For Fellowes, who was on set every day during shooting, "the mere fact of seeing your jokes coming out of the lips of practically every famous British actor you have ever heard of" proved a "pretty good treat," he said.

But more treats were to come: best screenplay awards from both the New York Film Critics and the National Society of Film Critics, a Golden Globe nomination. And the awards season has only just started.

"The whole thing is very dreamlike ... It's all been very extraordinary. You feel you have gone through the looking glass into another reality. I feel I am in a great adventure," said Fellowes.

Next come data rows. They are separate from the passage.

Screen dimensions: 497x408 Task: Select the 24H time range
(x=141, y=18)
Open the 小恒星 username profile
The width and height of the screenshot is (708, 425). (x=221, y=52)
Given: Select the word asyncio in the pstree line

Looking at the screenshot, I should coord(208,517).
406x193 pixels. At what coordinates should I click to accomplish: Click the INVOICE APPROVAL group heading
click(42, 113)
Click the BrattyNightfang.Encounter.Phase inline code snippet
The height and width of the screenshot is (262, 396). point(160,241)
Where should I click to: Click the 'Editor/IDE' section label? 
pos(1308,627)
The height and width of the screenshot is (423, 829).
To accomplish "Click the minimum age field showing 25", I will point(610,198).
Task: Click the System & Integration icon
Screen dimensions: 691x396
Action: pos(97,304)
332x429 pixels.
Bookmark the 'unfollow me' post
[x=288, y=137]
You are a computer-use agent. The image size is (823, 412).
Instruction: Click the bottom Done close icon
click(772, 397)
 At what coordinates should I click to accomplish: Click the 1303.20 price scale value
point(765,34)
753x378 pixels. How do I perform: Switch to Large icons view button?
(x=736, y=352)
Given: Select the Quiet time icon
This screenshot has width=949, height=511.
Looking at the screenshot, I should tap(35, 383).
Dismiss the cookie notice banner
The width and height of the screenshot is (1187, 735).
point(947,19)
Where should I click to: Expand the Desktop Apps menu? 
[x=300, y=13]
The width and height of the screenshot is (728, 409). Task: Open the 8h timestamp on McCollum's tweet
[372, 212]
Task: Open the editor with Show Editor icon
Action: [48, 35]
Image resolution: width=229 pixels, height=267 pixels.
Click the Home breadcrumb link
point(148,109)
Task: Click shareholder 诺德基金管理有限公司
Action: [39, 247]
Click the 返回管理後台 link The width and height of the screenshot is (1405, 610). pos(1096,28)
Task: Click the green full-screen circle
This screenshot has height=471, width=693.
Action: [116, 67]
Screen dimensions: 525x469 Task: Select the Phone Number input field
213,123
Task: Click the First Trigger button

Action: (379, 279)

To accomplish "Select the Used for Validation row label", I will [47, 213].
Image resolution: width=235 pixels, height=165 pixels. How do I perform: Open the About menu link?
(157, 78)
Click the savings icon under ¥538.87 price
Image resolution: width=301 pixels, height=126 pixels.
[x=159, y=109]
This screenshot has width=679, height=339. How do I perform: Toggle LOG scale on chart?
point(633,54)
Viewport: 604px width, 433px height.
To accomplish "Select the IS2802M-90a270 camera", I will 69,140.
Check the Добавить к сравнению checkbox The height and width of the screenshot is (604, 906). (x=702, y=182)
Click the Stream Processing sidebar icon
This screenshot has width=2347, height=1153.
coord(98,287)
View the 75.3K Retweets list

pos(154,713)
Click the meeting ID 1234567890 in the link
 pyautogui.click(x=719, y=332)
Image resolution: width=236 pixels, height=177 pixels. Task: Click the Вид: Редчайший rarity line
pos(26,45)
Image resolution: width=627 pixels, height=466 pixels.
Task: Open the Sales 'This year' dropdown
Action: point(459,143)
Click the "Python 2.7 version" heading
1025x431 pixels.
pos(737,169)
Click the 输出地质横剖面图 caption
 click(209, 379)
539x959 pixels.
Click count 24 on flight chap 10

Fellowes is excited by the success of Gosford Park but is philosophical about the future, with more screenplays lined up, some of them period pieces and others branching out into modern romance and family drama.

"If you have your big break when you are very young, it is easy to think you are part of God's chosen people. If you don't get your real crack of the whip until you are 50 like me, you are a fool if you are automatically confident that it will continue at the same pitch.

"No career lasts forever. You have a voice that is the right voice for a time and I think it is your job to enjoy it to the max, get as many laughs out of that period as possible, and not weep when it is over.

"But of course," he adds drily, "if everything goes wrong, my friends will be thrilled."